- _CONSIGNE_: Poursuivez, s'il vous plaît, le témoignage sur le moulin donné plus bas, à partir de sa dernière phrase.

══ DOCUMENT SOURCE ══

Les cultivateurs apportaient le blé et l’orge, le meunier faisait le travail et gardait un certain pourcentage de la farine ou/et du son en fonction de la qualité du grain. C’était ce qu’on appelait « la mouture », « la coutume», ou « l’échange ». l| n’y avait pas de circulation d’argent. Il avait beaucoup de clients sur Saint-Laurent mais aussi sur Le Gast où il faisait une tournée et Coulouvray. Bien-sûr, certains apportaient du mauvais blé et voulaient repartir avec de la bonne farine ! A cette époque-là, les gens faisaient leurs pains eux-mêmes. Ensuite mon père a acheté le blé aux coopératives et a revendu la farine directement aux boulangers.
Pour la farine de blé, il avait un certain contingent à respecter et ne devait pas dépasser un nombre de quintaux défini. Cela déterminait le montant des impôts et il y avait donc des contrôles, en général un par an. Il est arrivé que, souvent sur les conseils de concurrents pas très bien intentionnés, des inspecteurs, viennent au moulin. Un jour, l’un d’eux est resté une journée entière à faire des vérifications : il s’était trompe de 10 cm en mesurant un boisseau. Plus tard, un autre est venu lui aussi à la recherche d’une fraude éventuelle. Mais comme il n’appréciait pas les dénonciateurs, il s’était arrangé pour être vu lorsqu'il passait devant le moulin pour laisser le temps au cultivateur de disparaître.
Actuellement, le bief a disparu, et il n'y a plus qu’un filet d’eau au moulin. Les vannes ont été emportées par un gros orage alors que mon père était presque à la retraite. N’étant que locataire, il ne s’est donc pas occupé de remettre tout cela en état. Et comme cela fait plus de 30 ans que l’eau n’a pas coulé dans le bief, le droit d'eau s’est trouvé aboli. L’appartement étant à l'étage, et les machines au rez-de-chaussée et au-dessus, on pouvait entendre tout ce qui se passait. On surveillait à l’oreille, ou on tenait compte du temps passé… « Va me remettre de l’orge ! », disait-il après un certain temps. Si le grain venait à manquer, le système s'emballait, les meules s’affolaient, il fallait être rapide pour intervenir... La couronne et certains engrenages en fonte pouvaient résister, mais les dents en bois de pommier, pourtant très dur, pouvaient casser. C’était la hantise de mon père. Quand cela arrivait, il les faisait réparer chez Roger James. De temps en temps, il fallait « rhabiller» ou « rebattre » (redonner aux meules la rugosité nécessaire) les meules avec un marteau spécial avec des embouts qu’on affûtait ou en tungstène. Le « rhabillage » s’effectuait après un certain nombre de sacs, d’après le poids de farine produite ou en prévision de la période de battage. Selon le grain ou la finesse de farine recherchée, on pouvait monter ou descendre la meule supérieure et faire des réglages.

═══
══ DONNÉES EXTRAITES ══

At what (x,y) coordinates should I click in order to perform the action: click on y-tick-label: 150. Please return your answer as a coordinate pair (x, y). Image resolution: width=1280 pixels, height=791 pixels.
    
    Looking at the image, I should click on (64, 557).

═══
══ DONNÉES EXTRAITES ══

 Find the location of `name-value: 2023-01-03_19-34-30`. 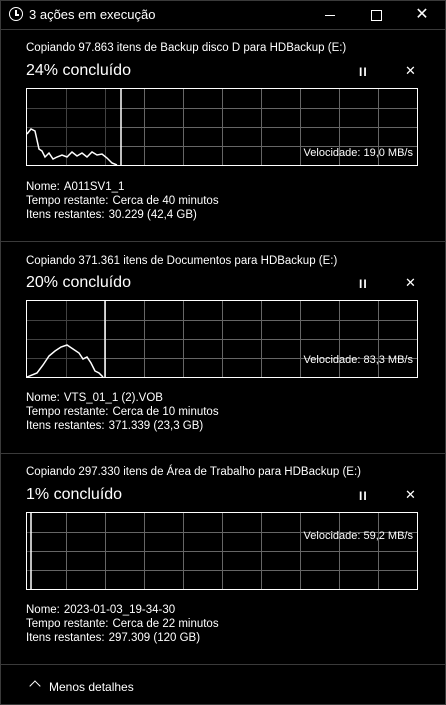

═══
══ DONNÉES EXTRAITES ══

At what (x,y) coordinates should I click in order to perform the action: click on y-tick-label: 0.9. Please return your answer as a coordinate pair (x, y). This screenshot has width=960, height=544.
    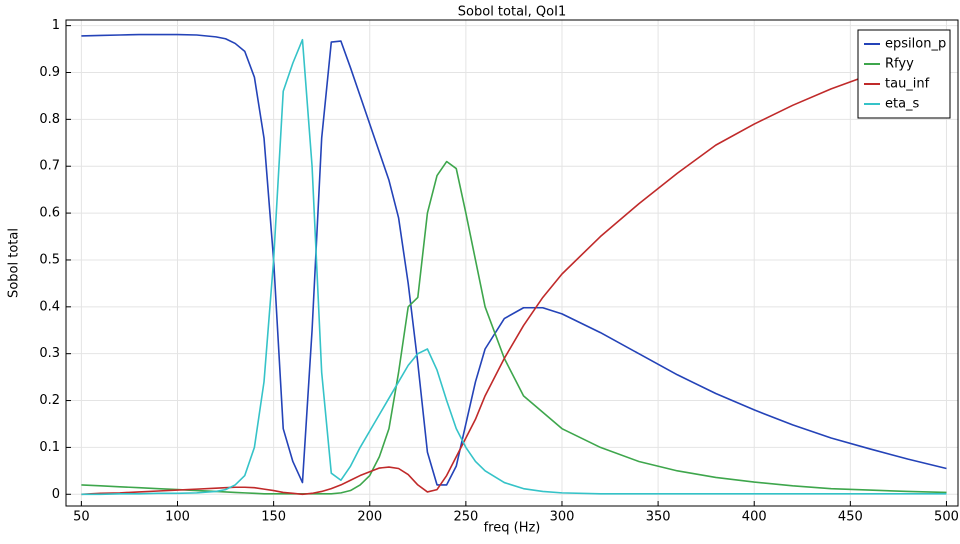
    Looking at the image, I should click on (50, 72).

═══

- _RÉSULTAT ATTENDU_:
Lorsque j’étais jeune, il m’est arrivé de passer des après-midi entières, devant le déversoir, à regarder les truites remonter le courant. Certaines devaient faire de nombreuses tentatives pour franchir les deux marches de presque deux mètres chacune. En décembre, on allait en récupérer avec des paniers à pommes. Bien entendu, les garde-pêche n’étaient pas sans le savoir... Et lorsque le curage du bief avait lieu, il fallait les prévenir la veille pour qu’ils récupèrent le poisson. Il en restait malgré tout quelques-uns dans les trous d’eau... Tout cela avait son charme, la vie d’un moulin, c’est quelque chose de particulier. C’est sans doute dû à la présence d’une rivière ?
Parmi les quatorze croix de chemins que possède Saint-Laurent-de-Cuves, deux sont plus connues.
Élevée au début du XVIIIe siècle par le prêtre P. Lecoq (1652-1717), elle fut abattue et relevée à plusieurs reprises au moment de la Révolution.
Elle était devenue un lieu de pèlerinage, et à une époque plus proche, on y conduisait des enfants en bas-âge qui avaient des difficultés à marcher, en espérant que guérison s’en suive.
Un tronc métallique scellé sur le dé de la croix recevait les offrandes.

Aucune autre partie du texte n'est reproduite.